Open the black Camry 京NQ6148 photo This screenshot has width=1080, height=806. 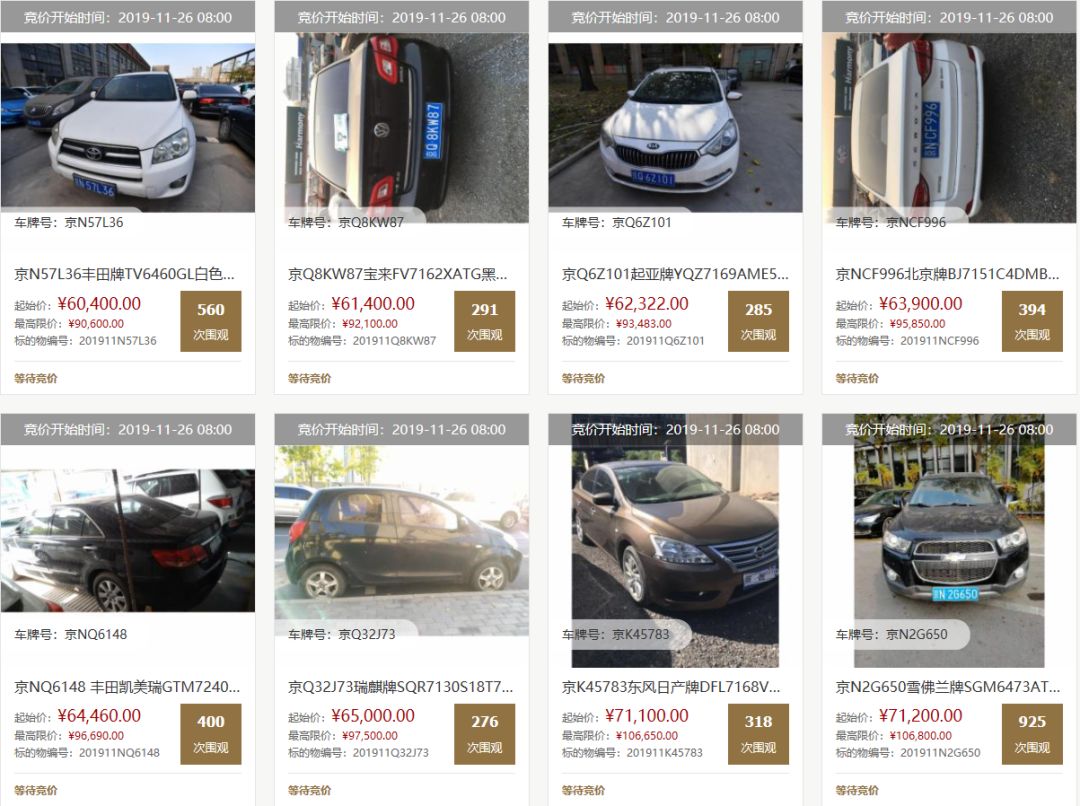click(127, 541)

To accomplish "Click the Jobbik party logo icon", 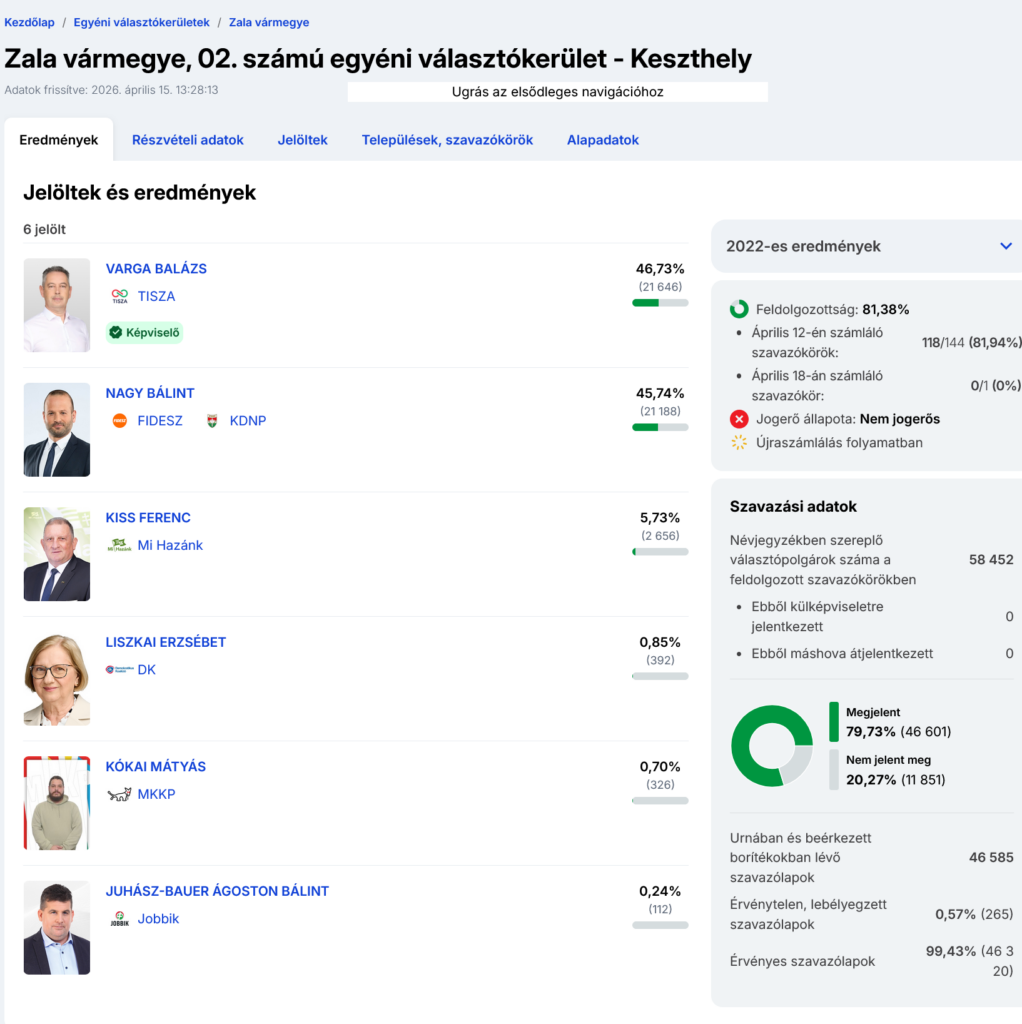I will pos(120,919).
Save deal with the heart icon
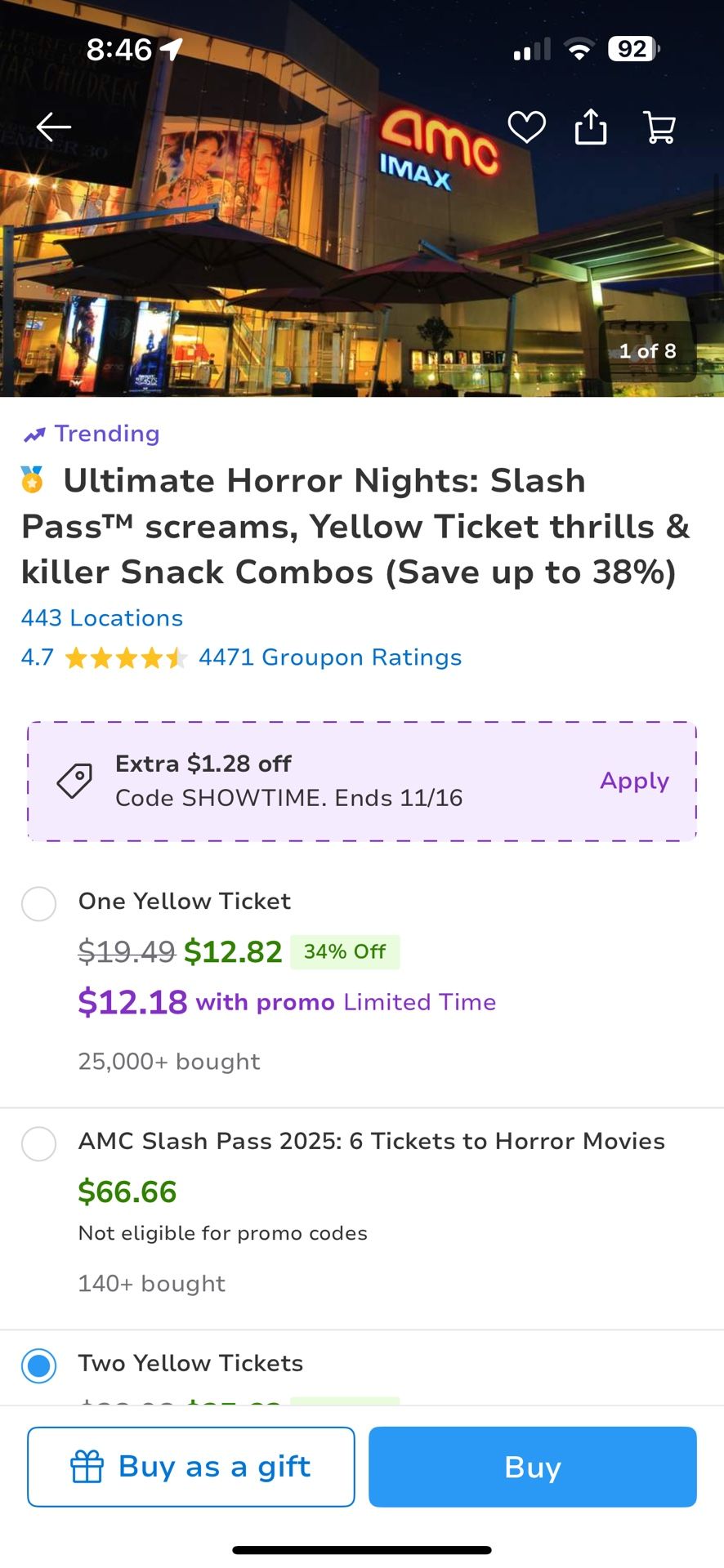This screenshot has height=1568, width=724. (x=526, y=127)
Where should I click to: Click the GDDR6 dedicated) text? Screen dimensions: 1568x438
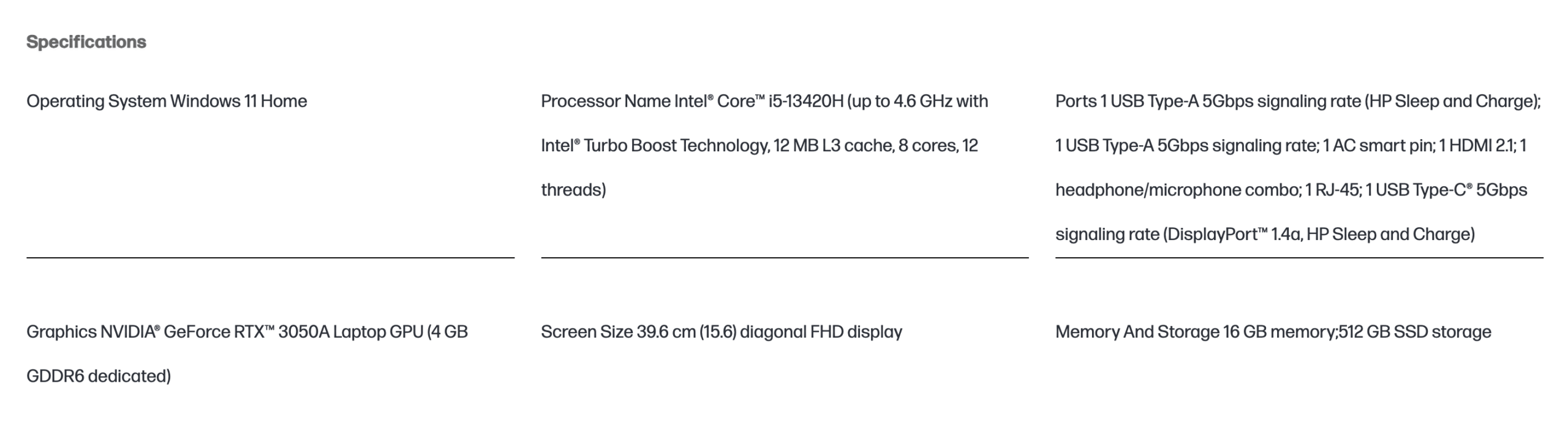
================================
» **Directive**:
Can you copy the items again word for word, starting at the line containing "Save deal with the heart icon" and continuing through the end of the items, with both ends included and the pictures left out?

» **Complete response**:
Save deal with the heart icon
This screenshot has height=1568, width=724. (x=526, y=127)
Where should I click to: Click the GDDR6 dedicated) text? Screen dimensions: 1568x438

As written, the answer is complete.